Umschlaggestaltung: Dietmar Reichert, Dormagen
Satz: Christoph Möller, Hattingen
Inhalt
Täglich einen Psalm!
Darf ich die Psalmen überhaupt beten?
Sind die Rachegebete nicht unchristlich?
Ist das nicht pure Selbstgerechtigkeit?
Psalm 1 bis Psalm 150
Anmerkungen
[ Zum Inhaltsverzeichnis ]
Täglich einen Psalm!
Vor einigen Jahren begann ich, jeden Tag einen Psalm zu beten. Ich bedaure, erst so spät begriffen zu haben, dass mein Gebet diese tägliche Anleitung und Unterstützung durch die Psalmen wirklich braucht.
Das regelmäßige tägliche Bibellesen haben mir meine Freunde beigebracht, als ich mich mit 14 Jahren entschied, Jesus Christus nachzufolgen. Sie hatten einfache und praktische Gründe dafür: „Wenn du willst, dass Gott Einfluss auf dein Leben haben soll, dann musst du täglich auf sein Wort hören. Mach’s am besten morgens vor allem anderen. Dann kannst du den Tag steuern. Alles wirklich Lebensnötige tut man regelmäßig: atmen, essen und trinken, Zähne putzen … Sie halfen mir, die „Stille Zeit
am Morgen zu einer guten Gewohnheit zu machen. Fünfzehn, zwanzig oder dreißig Minuten zum Gebet und zum Lesen der Bibel – das ist sozusagen meine Lagebesprechung mit dem Chef meines Lebens über den anstehenden Tag. Wirklich empfehlenswert.
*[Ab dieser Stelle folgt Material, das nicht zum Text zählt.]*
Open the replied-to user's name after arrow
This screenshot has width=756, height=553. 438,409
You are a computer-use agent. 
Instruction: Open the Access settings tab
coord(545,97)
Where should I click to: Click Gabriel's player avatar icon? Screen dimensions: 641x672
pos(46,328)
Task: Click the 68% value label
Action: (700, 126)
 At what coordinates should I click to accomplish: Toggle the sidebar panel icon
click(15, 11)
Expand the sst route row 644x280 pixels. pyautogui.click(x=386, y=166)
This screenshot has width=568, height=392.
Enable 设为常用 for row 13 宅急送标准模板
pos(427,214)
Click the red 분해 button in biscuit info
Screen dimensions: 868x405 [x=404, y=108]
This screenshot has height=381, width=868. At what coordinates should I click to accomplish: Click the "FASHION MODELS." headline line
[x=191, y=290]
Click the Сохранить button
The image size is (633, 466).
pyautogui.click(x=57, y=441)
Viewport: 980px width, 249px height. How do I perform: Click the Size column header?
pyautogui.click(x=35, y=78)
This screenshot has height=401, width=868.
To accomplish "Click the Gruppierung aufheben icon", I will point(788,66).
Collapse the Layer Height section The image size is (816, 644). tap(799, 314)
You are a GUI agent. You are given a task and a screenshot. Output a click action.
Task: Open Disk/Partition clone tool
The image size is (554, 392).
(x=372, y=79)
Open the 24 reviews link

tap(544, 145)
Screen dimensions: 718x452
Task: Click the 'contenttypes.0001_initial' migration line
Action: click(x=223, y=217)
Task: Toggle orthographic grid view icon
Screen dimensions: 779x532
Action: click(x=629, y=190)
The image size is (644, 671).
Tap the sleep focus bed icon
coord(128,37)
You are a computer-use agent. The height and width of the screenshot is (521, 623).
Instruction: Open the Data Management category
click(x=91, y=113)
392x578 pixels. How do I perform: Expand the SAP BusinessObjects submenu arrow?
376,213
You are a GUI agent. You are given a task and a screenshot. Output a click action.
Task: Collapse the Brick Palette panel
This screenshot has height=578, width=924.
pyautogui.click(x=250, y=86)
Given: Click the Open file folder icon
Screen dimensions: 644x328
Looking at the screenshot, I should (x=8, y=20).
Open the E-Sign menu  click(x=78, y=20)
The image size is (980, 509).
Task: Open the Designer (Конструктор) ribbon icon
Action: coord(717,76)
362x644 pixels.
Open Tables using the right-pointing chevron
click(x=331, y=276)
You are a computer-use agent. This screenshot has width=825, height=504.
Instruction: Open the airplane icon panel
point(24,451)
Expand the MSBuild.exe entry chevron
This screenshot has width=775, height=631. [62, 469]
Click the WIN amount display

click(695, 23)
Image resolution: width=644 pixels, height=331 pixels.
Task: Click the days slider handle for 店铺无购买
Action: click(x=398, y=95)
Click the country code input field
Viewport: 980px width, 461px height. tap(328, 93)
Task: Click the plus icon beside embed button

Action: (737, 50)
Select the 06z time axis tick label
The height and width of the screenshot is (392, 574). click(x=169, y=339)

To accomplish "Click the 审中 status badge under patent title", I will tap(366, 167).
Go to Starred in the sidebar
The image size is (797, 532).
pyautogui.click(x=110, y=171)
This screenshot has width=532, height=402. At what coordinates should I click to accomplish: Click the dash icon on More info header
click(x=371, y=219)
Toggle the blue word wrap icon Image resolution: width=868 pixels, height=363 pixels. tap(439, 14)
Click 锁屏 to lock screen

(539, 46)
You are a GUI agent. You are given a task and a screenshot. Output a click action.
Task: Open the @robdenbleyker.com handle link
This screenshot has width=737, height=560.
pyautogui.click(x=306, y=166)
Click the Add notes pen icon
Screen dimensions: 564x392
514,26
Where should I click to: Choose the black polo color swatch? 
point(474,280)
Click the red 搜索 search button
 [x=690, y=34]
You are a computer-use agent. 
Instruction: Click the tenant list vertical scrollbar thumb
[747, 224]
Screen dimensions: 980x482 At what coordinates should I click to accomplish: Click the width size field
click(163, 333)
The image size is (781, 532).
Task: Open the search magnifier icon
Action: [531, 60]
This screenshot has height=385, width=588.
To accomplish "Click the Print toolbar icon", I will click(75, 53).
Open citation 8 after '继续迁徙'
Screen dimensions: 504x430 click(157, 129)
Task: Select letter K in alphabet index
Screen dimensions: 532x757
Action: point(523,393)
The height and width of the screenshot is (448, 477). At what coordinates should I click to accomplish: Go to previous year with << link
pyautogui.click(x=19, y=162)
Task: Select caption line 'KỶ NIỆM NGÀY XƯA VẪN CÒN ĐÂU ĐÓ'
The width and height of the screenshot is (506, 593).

Als sehr hilfreich empfinde ich, dass es Bibellesepläne gibt. Die Kirchen und christlichen Verbände haben sich sogar auf einen gemeinsamen Vorschlag für tägliche Bibeltexte geeinigt. Wer diesem Vorschlag folgt, kommt in vier Jahren durch das Neue Testament und in acht Jahren durch große Teile des Alten Testamentes. Der schöne Nebeneffekt besteht darin, dass viele andere Christen am selben Tag den gleichen Text lesen. Das gibt Gesprächsstoff.
Manchmal bin ich aus diesem Rhythmus ausgestiegen, weil ich alle Teile der Bibel lesen wollte und nicht nur eine Auswahl. Ich las dann einfach Kapitel für Kapitel vom Anfang bis zum Ende der Bibel. Ich hatte den Eindruck, dass ich bei den Texten besonders hinhören sollte, die bei mir Unverständnis und Widerspruch auslösten. Wir neigen dazu, die Bestätigung zu suchen. Religion soll gefälligst trösten! Das ist dann aber die Opium-Religion, die Karl Marx zu Recht kritisiert hat. Sie bietet Beruhigung und verhindert Veränderung. Wer aber an den lebendigen Gott glaubt, wird auf jeden Fall Veränderung erleben. Also sollten wir besonders dann die Ohren spitzen, wenn die Bibel mit ihren Aussagen unser Wunschdenken gegen den Strich bürstet.
In meiner regelmäßigen Bibellese kamen natürlich auch die Psalmen immer wieder vor als eines der insgesamt 66 Bücher der Bibel: 39 im Alten Testament, 27 im Neuen Testament. Manche der 150 Psalmen waren mir schon lange sehr vertraut. Ich kenne sie ganz oder teilweise auswendig. Aber andere konnte ich nur schwer verstehen und mitsprechen. War das der Grund, warum ich mich so lange dagegen wehrte, die Psalmen zu einem Teil meines täglichen Betens zu machen?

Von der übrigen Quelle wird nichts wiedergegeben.